Asian Americans

Marketers in other categories have identified the potential with this group of smart and well-off consumers, but candy marketers still have the opportunity to make some inroads.
They’re educated, they’re affluent, and their numbers are growing rapidly. Who wouldn’t want to target Asian American consumers?
Lots of companies, it turns out, including most candy marketers.
“The confection category hasn’t been active in the Asian market,” contends Saul Gitlin, executive vice president, Kang & Lee Advertising, a New York City-based marketing consulting/communications agency that specializes in marketing to Asian Americans. “There is not a chocolate bar manufacturer out there that is speaking to Asians at all,” Gitlin continues.  
Marketers are scared off by the fact that the U.S. Asian population is so segmented—comprised of Chinese, Filipino, Asian Indian, Vietnamese, Korean and Japanese subsets, among others. But that shouldn’t be a deterrent, says Gitlin.
Values and cultural observances vary from one Asian nationality to the next, but there are significant commonalties among the various subsets. This means that a marketer can come up with single, “pan-Asian” marketing/advertising execution that can be adapted for each sub-group. “It is rare that a client comes to us and says, ‘I have such an abundant budget, let’s do six different executions,” says Gitlin.
In addition, the Asian American population is geographically concentrated, so a marketer can target them relatively easily. More than half  (51 percent) of Asian Americans live in three states—California, New York and Texas, according to Census 2000. In California, 12 percent of the population is Asian.
Another boon to targeting is the fact that the vast majority of U.S. Asians are foreign-born, and prefer to see and hear marketing messages in their native languages.

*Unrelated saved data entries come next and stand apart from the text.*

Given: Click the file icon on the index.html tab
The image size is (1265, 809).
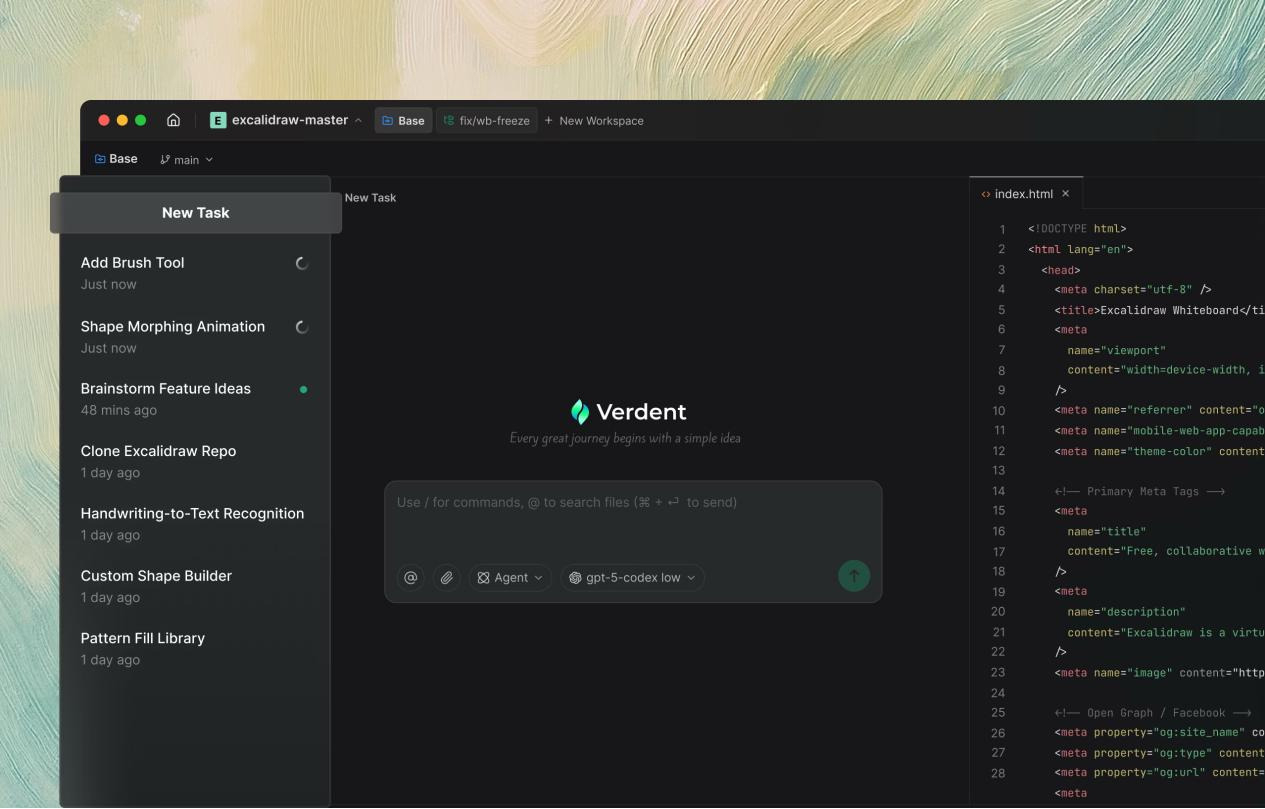Looking at the screenshot, I should pos(986,193).
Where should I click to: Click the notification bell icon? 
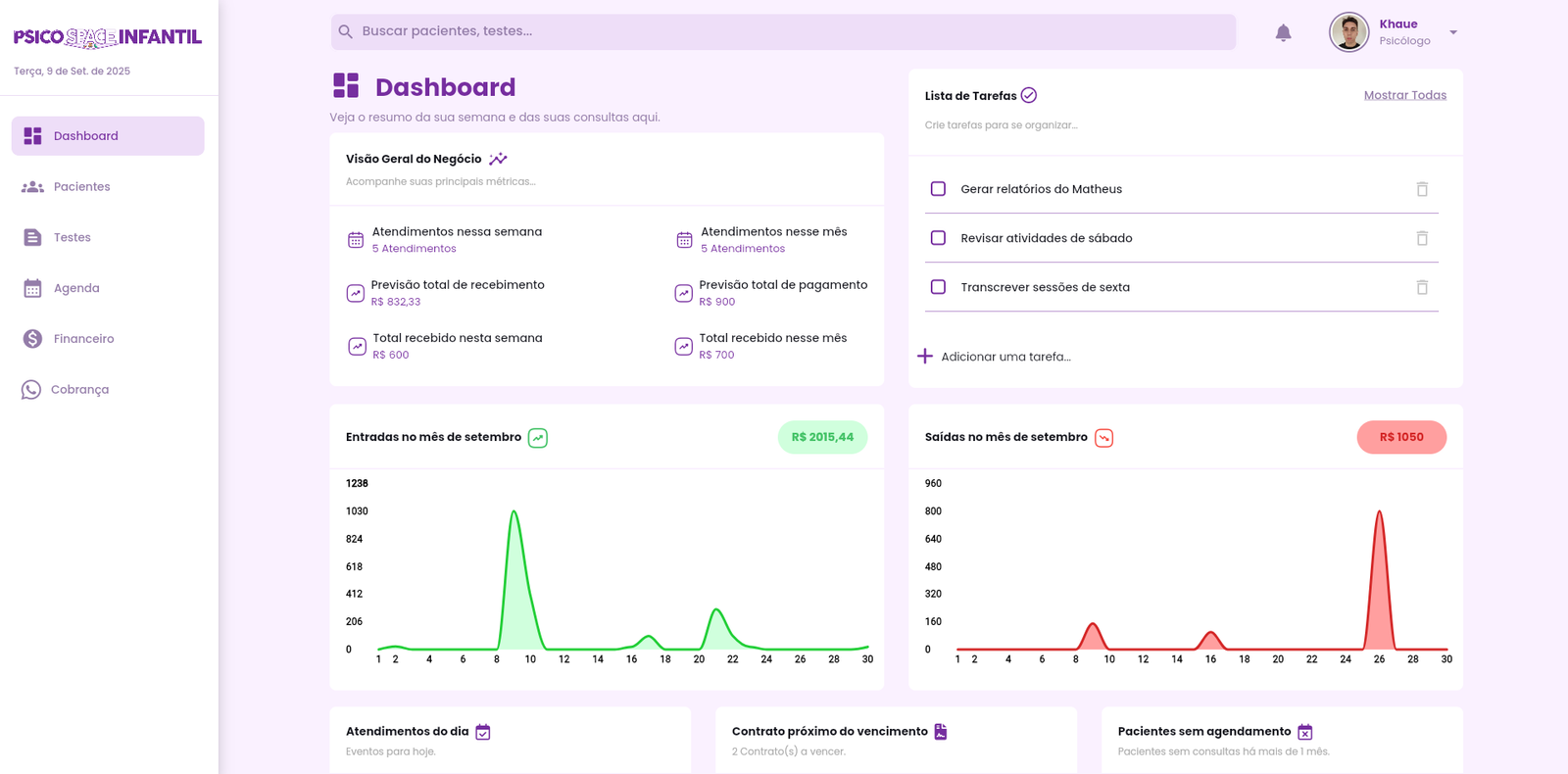click(x=1283, y=33)
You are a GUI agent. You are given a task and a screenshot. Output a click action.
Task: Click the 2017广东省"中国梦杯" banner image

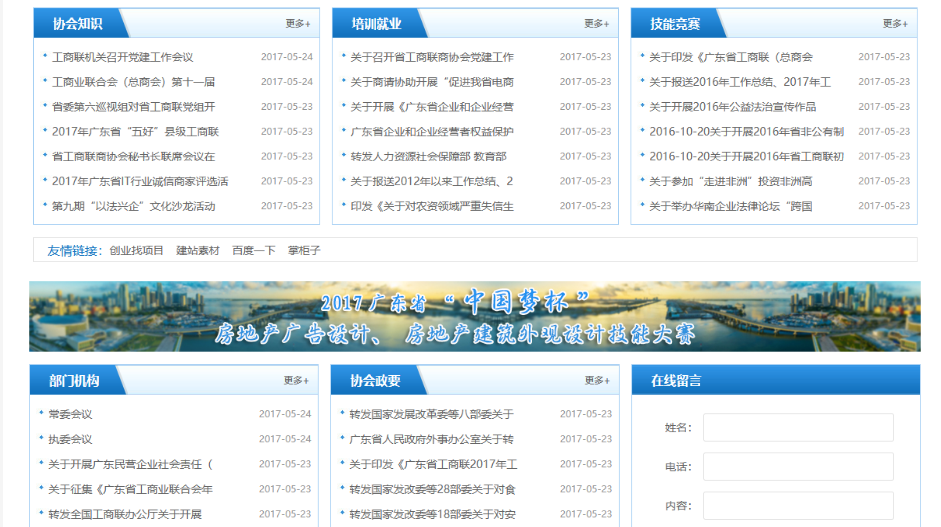474,316
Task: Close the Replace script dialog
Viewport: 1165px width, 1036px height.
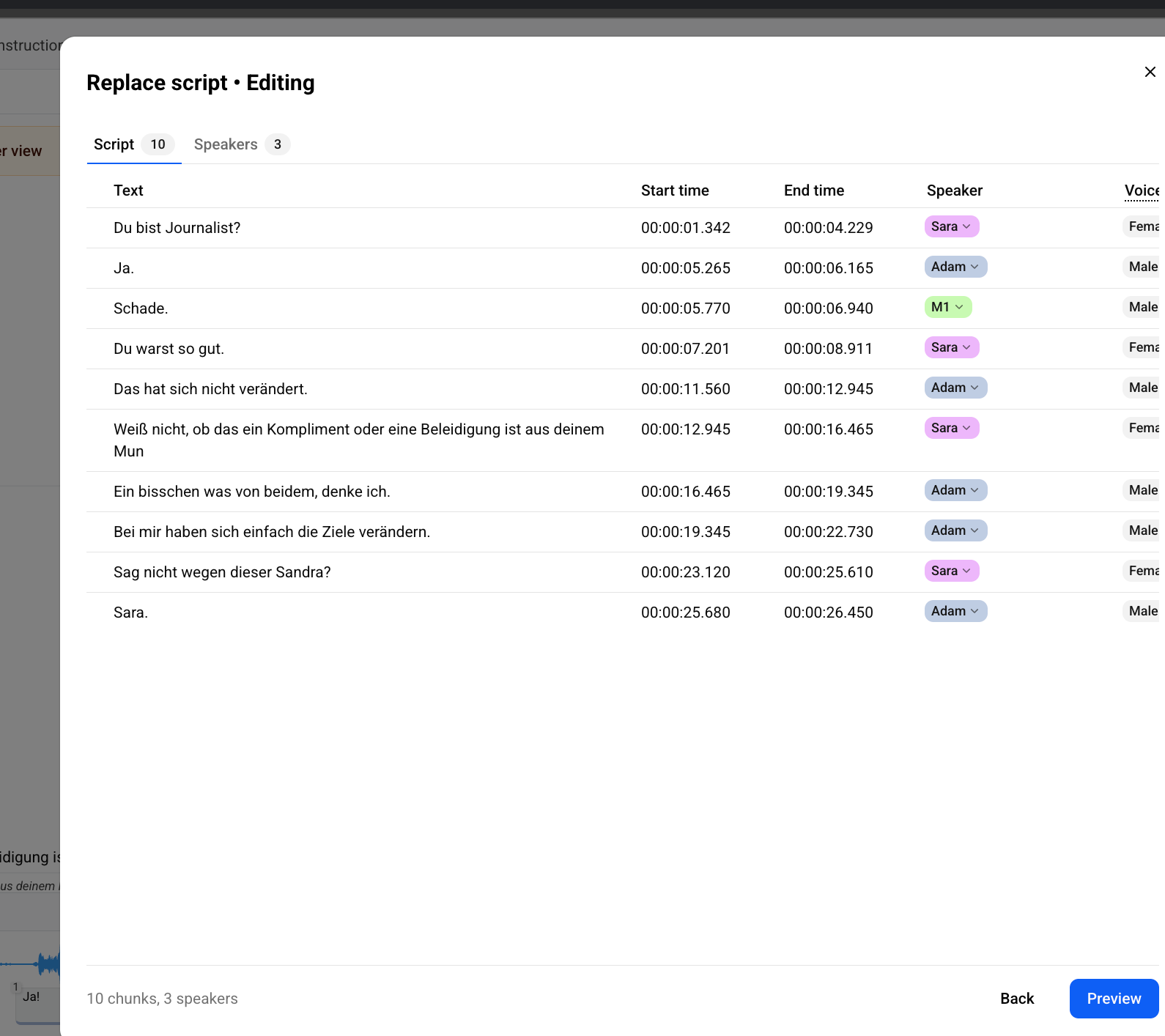Action: pos(1150,72)
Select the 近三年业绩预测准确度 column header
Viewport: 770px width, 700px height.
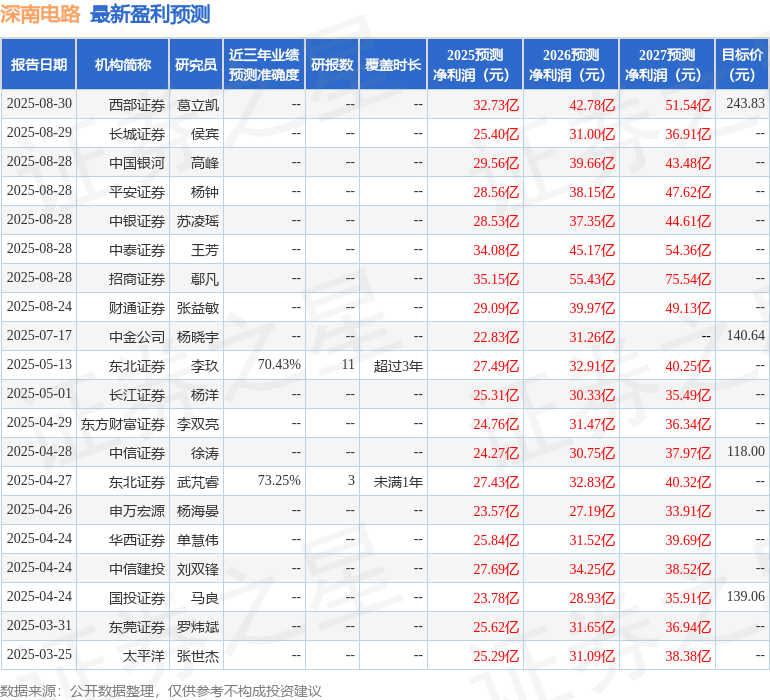click(x=263, y=65)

That’s good news because in-language media buys are efficient and very cost-effective; rates are much lower than in the mainstream media. Just $100 will buy a 60-second prime-time radio spot in a key Asian market, for example.
“The barrier to entry from a cost perspective is very low, and the potential payoff is very great,” says Gitlin.
The Lunar New Year—a holiday observed by Chinese, Vietnamese and Korean people —provides a good marketing opportunity for candy makers, Gitlin notes.
Red is the color of good fortune for the Chinese. Thus, says Gitlin, “It could make sense for M&M [Masterfoods] to come out with a package of all red M&M’s with an Asian motif on the package.”
Or, he continues, Hershey might apply its limited edition marketing expertise to the Asian segment by rolling out a white chocolate-covered Reese’s Peanut Butter Cup ornamented with a red dragon—an Asian symbol of good fortune, wisdom and generosity.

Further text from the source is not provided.